*** Data for processing Section Begins ***

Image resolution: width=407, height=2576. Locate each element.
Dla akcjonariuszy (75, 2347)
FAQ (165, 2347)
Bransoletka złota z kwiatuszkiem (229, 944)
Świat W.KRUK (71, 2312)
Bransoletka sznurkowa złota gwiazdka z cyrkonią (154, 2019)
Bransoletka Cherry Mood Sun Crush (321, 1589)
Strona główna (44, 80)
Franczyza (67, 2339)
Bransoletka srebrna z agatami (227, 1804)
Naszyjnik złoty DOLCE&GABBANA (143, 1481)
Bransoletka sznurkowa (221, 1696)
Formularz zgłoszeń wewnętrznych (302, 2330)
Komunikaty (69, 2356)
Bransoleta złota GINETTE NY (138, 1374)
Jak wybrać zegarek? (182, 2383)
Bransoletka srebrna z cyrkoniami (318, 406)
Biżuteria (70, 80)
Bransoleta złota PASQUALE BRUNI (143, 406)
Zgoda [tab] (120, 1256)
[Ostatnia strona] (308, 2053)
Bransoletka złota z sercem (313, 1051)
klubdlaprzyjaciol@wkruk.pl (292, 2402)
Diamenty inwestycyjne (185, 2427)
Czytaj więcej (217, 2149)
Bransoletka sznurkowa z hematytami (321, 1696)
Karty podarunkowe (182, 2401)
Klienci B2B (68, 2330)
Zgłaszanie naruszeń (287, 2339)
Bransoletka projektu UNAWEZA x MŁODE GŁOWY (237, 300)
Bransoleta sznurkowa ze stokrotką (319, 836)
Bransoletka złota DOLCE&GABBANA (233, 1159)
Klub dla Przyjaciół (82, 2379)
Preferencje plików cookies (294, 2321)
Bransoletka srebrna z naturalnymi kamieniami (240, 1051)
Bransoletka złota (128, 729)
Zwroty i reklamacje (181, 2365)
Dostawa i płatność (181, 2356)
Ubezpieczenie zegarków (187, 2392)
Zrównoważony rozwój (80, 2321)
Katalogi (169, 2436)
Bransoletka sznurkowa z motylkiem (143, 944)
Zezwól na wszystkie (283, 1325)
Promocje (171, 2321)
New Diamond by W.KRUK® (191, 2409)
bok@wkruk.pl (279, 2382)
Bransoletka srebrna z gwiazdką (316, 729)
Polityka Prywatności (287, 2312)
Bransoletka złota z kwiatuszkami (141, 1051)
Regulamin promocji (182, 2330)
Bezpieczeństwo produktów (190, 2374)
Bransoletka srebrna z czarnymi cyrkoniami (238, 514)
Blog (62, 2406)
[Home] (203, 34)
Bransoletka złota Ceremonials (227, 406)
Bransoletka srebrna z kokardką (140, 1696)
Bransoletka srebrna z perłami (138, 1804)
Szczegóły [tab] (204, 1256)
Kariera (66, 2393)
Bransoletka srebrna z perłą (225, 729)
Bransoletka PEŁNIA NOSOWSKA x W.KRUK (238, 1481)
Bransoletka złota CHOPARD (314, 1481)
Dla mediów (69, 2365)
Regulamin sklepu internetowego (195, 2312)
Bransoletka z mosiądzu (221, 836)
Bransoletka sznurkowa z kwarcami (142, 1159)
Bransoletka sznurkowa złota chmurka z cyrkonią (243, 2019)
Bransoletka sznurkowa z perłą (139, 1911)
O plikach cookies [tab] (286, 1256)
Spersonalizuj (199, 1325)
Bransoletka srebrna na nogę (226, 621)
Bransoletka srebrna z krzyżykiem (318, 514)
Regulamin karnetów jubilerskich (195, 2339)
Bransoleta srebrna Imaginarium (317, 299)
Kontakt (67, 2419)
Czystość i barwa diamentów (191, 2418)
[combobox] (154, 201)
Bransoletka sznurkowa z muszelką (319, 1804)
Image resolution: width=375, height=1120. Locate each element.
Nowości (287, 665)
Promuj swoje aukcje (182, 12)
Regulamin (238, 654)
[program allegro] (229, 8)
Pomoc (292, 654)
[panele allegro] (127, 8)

*** Data for processing Section Ends ***

What to produce. Take the entries above and return only the lines from the one with "Bransoletka Cherry Mood Sun Crush (321, 1589)" to the one with "Bransoletka projektu UNAWEZA", both included, unchanged.

Written solution.
Bransoletka Cherry Mood Sun Crush (321, 1589)
Strona główna (44, 80)
Franczyza (67, 2339)
Bransoletka srebrna z agatami (227, 1804)
Naszyjnik złoty DOLCE&GABBANA (143, 1481)
Bransoletka sznurkowa (221, 1696)
Formularz zgłoszeń wewnętrznych (302, 2330)
Komunikaty (69, 2356)
Bransoleta złota GINETTE NY (138, 1374)
Jak wybrać zegarek? (182, 2383)
Bransoletka srebrna z cyrkoniami (318, 406)
Biżuteria (70, 80)
Bransoleta złota PASQUALE BRUNI (143, 406)
Zgoda [tab] (120, 1256)
[Ostatnia strona] (308, 2053)
Bransoletka złota z sercem (313, 1051)
klubdlaprzyjaciol@wkruk.pl (292, 2402)
Diamenty inwestycyjne (185, 2427)
Czytaj więcej (217, 2149)
Bransoletka sznurkowa z hematytami (321, 1696)
Karty podarunkowe (182, 2401)
Klienci B2B (68, 2330)
Zgłaszanie naruszeń (287, 2339)
Bransoletka projektu UNAWEZA x MŁODE GŁOWY (237, 300)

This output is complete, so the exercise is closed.